# Far fetched? or Possible?



## SgtAndySipowicz (Mar 17, 2008)

http://www.canadafreepress.com/index.php/article/52005

*Are we heading down this path? I, for one, think anything is possible under Obama. However, if this were to occur I think they are in for a very big surprise in regards to thinking most LOCAL LE/STATE PDs (and lawfully armed citizens) would go along with this. A bit far fetched, probably. Interesting read though............*


----------



## Hush (Feb 1, 2009)

Thank you for posting this. Some men in dark suits will be by to visit you shortly.


----------



## kwflatbed (Dec 29, 2004)

They are going to visit Andy when they leave my house.


----------



## Mr Scribbles (Jul 7, 2012)

Scary stuff, but plausible when you look at those bulk ammo purchases by Gov't Agencies not in the gun biz...
At least we'll all be together in the same camp I hope! You all know the words


----------



## Guest (Dec 27, 2012)




----------



## pahapoika (Nov 5, 2006)

one has to wonder why the country is sliding into this mess, yet osama plays golf and goes swimming or.........................................

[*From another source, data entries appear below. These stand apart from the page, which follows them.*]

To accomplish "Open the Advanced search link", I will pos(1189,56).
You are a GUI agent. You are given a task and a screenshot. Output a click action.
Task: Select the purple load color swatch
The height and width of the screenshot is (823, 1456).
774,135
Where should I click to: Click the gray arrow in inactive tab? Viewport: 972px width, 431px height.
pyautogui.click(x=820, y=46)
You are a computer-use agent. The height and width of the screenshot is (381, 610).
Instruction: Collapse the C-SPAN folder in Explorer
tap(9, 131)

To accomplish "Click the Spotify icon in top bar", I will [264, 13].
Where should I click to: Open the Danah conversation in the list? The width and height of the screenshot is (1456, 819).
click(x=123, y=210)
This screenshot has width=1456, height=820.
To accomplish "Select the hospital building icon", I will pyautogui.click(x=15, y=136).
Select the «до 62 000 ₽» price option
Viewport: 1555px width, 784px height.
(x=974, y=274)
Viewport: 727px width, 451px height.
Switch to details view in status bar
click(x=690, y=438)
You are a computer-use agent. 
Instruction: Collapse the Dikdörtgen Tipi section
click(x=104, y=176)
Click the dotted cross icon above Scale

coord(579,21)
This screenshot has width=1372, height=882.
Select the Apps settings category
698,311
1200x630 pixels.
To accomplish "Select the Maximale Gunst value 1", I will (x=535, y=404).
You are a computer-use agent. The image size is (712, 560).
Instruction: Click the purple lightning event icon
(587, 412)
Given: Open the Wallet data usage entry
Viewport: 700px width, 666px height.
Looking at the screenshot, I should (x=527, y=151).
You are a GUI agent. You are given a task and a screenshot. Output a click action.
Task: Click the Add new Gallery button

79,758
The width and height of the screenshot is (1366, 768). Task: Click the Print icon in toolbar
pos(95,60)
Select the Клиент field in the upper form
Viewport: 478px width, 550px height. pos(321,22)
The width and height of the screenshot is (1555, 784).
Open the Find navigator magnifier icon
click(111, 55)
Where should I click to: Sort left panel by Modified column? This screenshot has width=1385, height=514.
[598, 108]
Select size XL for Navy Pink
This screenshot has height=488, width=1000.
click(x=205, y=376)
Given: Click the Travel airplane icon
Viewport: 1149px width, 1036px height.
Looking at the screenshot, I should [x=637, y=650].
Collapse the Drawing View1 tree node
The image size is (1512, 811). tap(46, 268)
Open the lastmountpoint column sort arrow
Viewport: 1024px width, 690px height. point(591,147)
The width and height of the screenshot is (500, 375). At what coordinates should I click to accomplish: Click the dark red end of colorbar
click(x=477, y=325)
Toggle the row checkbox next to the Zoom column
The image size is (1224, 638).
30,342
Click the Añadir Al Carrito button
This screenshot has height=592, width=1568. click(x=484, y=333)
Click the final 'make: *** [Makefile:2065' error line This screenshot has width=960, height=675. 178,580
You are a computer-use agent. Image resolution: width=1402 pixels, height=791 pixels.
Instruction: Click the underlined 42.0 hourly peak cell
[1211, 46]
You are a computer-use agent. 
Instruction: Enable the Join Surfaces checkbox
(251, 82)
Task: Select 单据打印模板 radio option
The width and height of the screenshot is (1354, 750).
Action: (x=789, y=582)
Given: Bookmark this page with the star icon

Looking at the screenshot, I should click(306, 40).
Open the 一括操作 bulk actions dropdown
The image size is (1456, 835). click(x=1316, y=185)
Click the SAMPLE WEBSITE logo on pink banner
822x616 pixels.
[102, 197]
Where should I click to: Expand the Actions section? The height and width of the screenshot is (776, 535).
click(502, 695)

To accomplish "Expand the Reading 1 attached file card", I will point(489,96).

Nero fiddles while Rome burns


----------



## Guest (Dec 27, 2012)

Obama will need the cooperation of local and state police to implement firearms seizures, and it's simply not going to be there. If he hires federal agents to implement it, they're going to face arrest from local and state authorities (including me) at best, and firefights at worst.

As I've stated before, I will absolutely refuse to obey any orders to engage in seizures of privately owned firearms, and will arrest anyone who does, if I believe probable cause exists under state laws.


----------



## GARDA (Dec 30, 2003)

Hush said:


> Thank you for posting this. Some men in dark suits will be by to visit you shortly.


----------



## GreenMachine (Mar 26, 2007)

Got my tinfoil hat on and loaded the guns.


----------



## MaDuce (Sep 18, 2011)

Chairmen O is employing Cloward Piven stratagy to realize the dreams of Bill Ayers and his other buddies in the weathermen. And most Americans will sit their and take it like to slow boiling frog.


----------



## 7costanza (Aug 29, 2006)

This deserves its own thread but I guess it fits anywhere.


----------



## Guest (Jan 3, 2013)

I'll be damn if we allow our Country to follow the same steps as Germany did in 1935.


----------